SLO City Council endorses parking permit fees
July 6, 2011
Despite mounting frustrations over the issuance of residential parking permits, the San Luis Obispo City Council introduced an ordinance amendment Tuesday to establish fees for the permits.
The council voted 4-0 (Mayor Jan Marx abstained because her home is in a permit zone) to charge residents $10 annually for permits, much in part due to a projected $15,000 shortfall in this year’s operating budget for the parking permit program.
If the ordinance amendment passes final adoption at the July 19 council meeting, residents of households in the eight permit zones will be allowed to purchase a maximum of two passes.
San Luis Obispo Parking Services Manager Robert Horch said 1,512 permits will be up for sale. However, Horch estimates a total of 2,832 parking spaces in the permit districts, leaving at least 1,320 spots vacant.
Though the council voted unanimously for the authorization of fees, there was hardly a consensus over whether or not the residential parking permit program should continue to exist.
Council member Dan Carpenter voted for the fees in opposition to residents subsidizing neighbor parking. However, Carpenter said he opposes the permit issuance altogether.

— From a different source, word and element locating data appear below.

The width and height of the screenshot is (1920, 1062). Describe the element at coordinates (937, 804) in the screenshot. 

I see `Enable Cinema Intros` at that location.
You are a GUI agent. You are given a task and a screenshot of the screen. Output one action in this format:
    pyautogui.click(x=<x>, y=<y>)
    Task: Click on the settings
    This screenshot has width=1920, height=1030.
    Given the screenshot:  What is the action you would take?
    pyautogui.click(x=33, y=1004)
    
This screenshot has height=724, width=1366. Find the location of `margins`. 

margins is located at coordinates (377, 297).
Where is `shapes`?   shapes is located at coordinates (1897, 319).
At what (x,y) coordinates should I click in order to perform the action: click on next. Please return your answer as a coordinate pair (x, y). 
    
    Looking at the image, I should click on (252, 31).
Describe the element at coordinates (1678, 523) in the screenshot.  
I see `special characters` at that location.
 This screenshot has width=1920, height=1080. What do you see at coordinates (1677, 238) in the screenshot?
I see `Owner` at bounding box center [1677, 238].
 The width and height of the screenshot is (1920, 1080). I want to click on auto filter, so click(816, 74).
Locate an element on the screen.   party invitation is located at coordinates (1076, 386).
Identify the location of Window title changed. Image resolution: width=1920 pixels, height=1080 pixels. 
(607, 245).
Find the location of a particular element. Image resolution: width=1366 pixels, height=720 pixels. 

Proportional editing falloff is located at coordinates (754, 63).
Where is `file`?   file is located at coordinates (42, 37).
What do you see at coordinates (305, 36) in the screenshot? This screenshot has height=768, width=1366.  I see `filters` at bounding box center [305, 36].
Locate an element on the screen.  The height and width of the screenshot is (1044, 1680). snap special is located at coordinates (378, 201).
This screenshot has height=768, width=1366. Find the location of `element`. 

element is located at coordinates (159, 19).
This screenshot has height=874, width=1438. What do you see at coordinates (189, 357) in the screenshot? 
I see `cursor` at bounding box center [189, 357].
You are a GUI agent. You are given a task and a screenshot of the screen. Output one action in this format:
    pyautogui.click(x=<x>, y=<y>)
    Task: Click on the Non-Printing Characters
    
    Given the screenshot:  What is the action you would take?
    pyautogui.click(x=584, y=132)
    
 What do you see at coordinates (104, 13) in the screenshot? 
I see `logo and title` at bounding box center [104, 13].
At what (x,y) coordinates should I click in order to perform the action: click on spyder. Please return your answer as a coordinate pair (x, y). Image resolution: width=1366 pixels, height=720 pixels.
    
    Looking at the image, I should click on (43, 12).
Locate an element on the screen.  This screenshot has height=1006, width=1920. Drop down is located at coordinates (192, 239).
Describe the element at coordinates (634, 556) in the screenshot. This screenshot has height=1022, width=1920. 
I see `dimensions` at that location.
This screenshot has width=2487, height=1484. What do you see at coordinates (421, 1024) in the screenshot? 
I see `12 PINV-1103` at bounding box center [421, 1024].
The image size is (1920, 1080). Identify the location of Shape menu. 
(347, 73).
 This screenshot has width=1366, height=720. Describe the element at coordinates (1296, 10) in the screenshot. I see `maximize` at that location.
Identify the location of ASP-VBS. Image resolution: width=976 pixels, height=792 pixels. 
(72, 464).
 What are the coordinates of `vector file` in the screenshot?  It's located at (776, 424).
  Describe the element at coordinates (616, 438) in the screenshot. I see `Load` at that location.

“I’m not a fan of these parking districts,” Carpenter said. “It just pushes the problem to another neighborhood, and I’ve heard it from so many people who have experienced that, and it is really not an ethical thing to do.”
While some speakers during public comment supported the fees and the continuation of permit issuance, the majority did not. A myriad of complaints addressed issues ranging from the frequent production of fraudulent permits to the citation of hospice care providers for parking in the districts.
Some residents, such as Yvonne Printup, live in the permit zones and want them removed.
“The whole neighborhood has suffered,” Printup said. “We have to play musical cars when we take the trash out.”